Values are the foundation of your global virtual team. Values are what clients feel instantly when they work with your team. They feel the connection because true values come from the heart.

If you are a leader of a global virtual team you have probably faced many intercultural challenges until your team was ready to perform. You might have underestimated the challenges of global communication under pressure or you have taken promises at face value.

When you bring your team together for an offsite you have probably already developed the team vision, mission and brand statement but have you considered your values? I am not talking about the value statement you read in the corporate magazine. I am talking about the values you and your team members all share and the ones that your clients feel.

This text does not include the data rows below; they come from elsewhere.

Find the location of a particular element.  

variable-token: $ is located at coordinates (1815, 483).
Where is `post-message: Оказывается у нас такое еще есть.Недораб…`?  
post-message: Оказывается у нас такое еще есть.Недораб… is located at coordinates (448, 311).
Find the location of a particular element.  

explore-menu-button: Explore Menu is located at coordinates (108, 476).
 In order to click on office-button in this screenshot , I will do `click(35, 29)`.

We recently developed ten values in an intercultural team intervention. In intercultural settings values could be expected to go into various directions but when you break them down you will see that there are similarities or universal values that we all share. Research by Schwartz and Bilsky (1990) suggests that we have universal values although they research was mainly conducted in Western cultures (and Hongkong).

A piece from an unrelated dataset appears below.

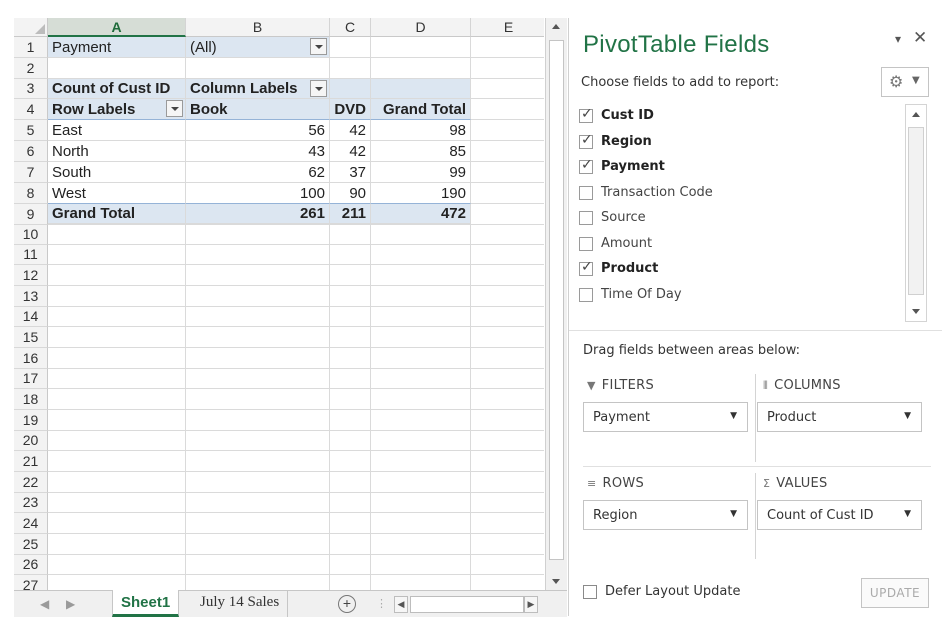  I want to click on tab-splitter-icon: ⋮, so click(382, 604).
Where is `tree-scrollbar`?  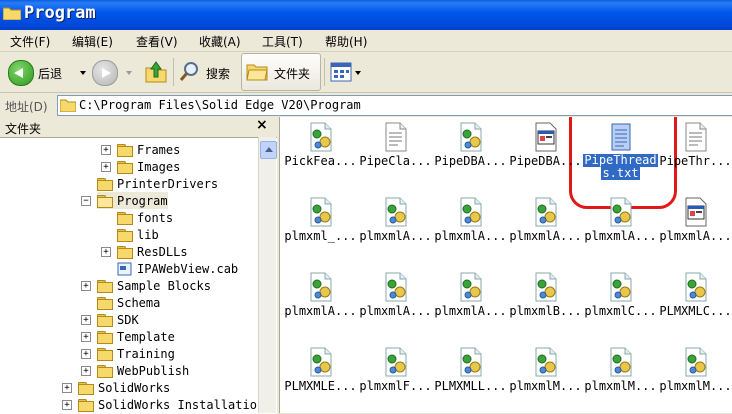 tree-scrollbar is located at coordinates (268, 275).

achievement, enjoyment, maturity, prosocial, restrictive conformity, security, self-direction

From values you can derive team principles of communication and of working together. Then in case of conflict you have principles to base your decisions on.

When working with my clients in 1:1 career or executive sessions I always build in a session on values at work. What I felt are the seven most commonly cited (this is anecdotal, not academic data) are these:

  1. Quality
  2. Client Service
  3. Collaboration
  4. Integrity
  5. Relationships
  6. Sustainability
  7. Leadership.

Let’s assume these seven values form the basis around the globe for excellence. My clients come from all continents so I am hoping there is no cultural bias here.

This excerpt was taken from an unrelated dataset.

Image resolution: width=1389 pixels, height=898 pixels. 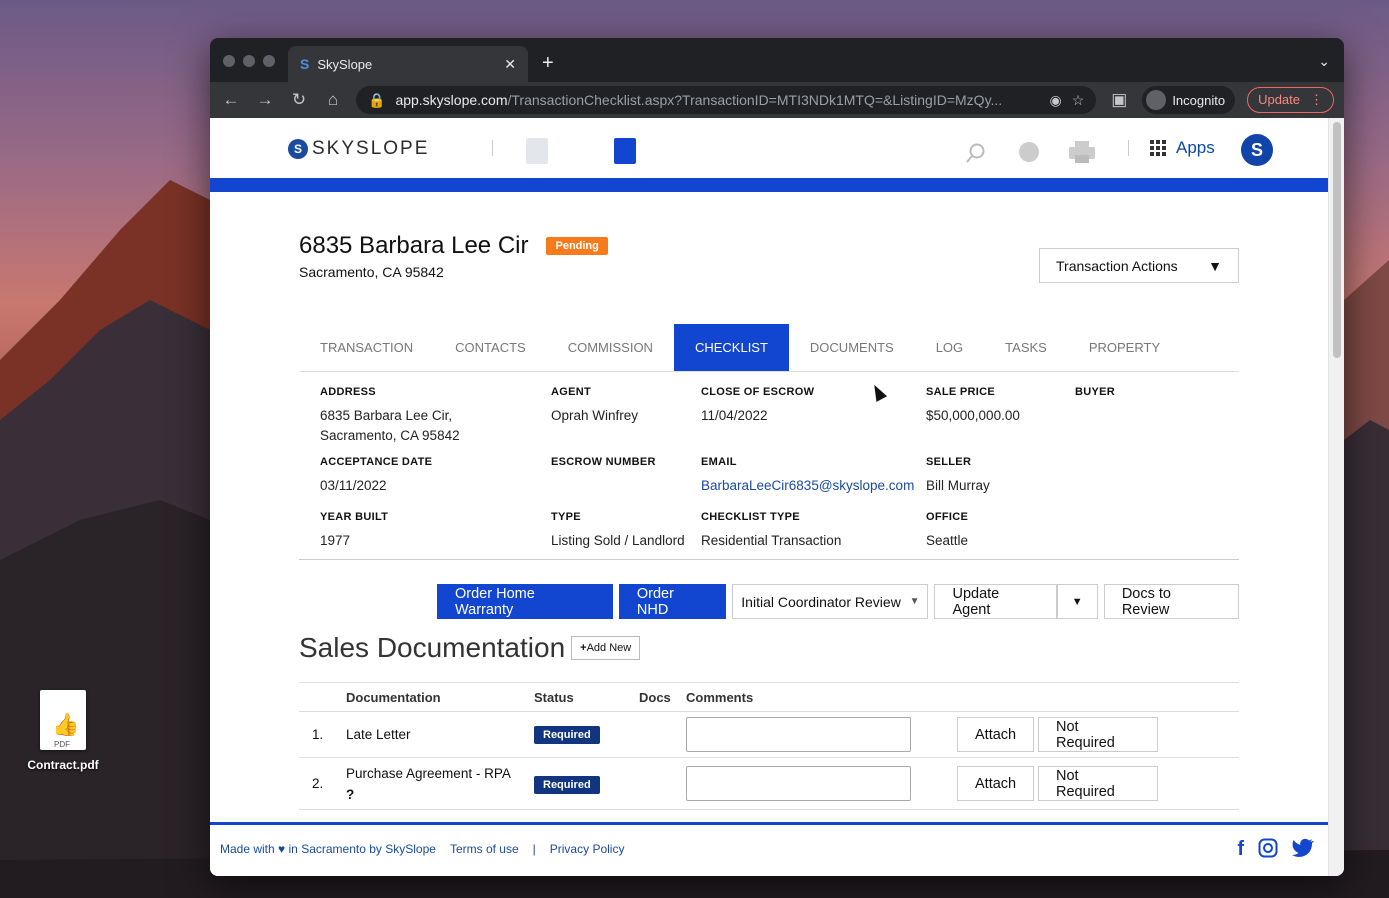 What do you see at coordinates (731, 348) in the screenshot?
I see `tab-checklist: CHECKLIST` at bounding box center [731, 348].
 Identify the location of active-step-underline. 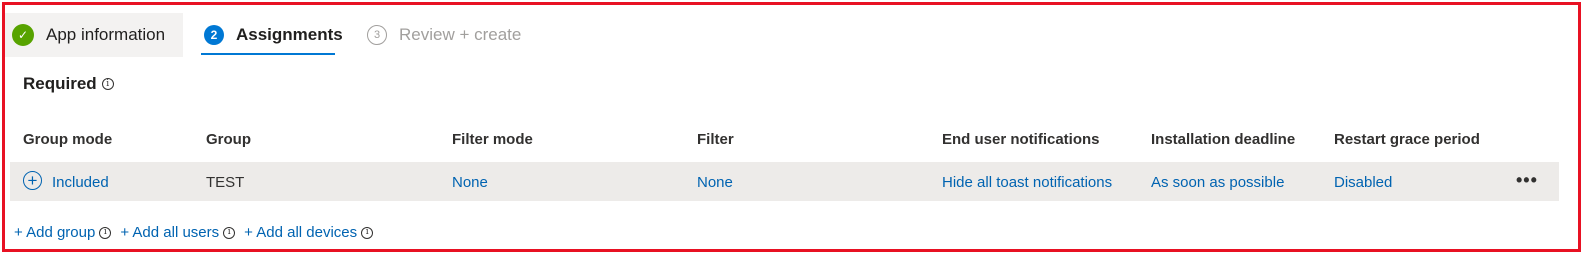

If you are now thinking about working on this basis with your global virtual team I’d love this approach. You just have to remember that the meaning behind these words is culturally different so in a team setting you should ask your team how they show these values at work. Ask them for examples and stories. You might get different views on Leadership and Integrity but having the discussion or collecting stories will help the team see those differences.

►Building principles

Before you can formulate team principles ensure that you are all on the same page. Suggest every team member to contribute their wording. Even if it is messy. Create a team page or social media space where you can share your wording for values.

When you develop team principles it is important that you word them in the form of „We do…“ (active and positve). Example „We support each other achieve excellent quality by giving honest feedback.“

►Take photos, videos and allow images

When you see the values at work take photos and allow your team members to create videos or graphics. Put them on your coffee cups or shared file area. Be creative.

►Aligning language of your global virtual team

When you start this exercise you might notice that the language of your team members is not always aligned. They might say similar things with different words. Aligning the language of your global virtual team means that you come up with definitions, quotes and images. I often hear people telling me they work hard but I need to understand what in means in their context. In Switzerland working hard means getting up at 5 AM and being in the office at 7 AM and leaving the office at 5 PM to work in the community fire brigade or study in the evenings or raise four kids. In the US working hard might mean working 80 hours per week no matter when. In India „working hard“ might mean coming to the office even if you are unwell or even if your family needs you at home.

►Drop the assumptions

The more I work with global virtual teams the more I would advise you to drop your assumptions or at least to critically reflect them. You might only have a glimpse of understanding of the values of your team members until you have a personal conversation at a business conference at 2 AM in the morning. Sharing values requires trust and that is only built over time by people who show their values towards their colleagues constantly.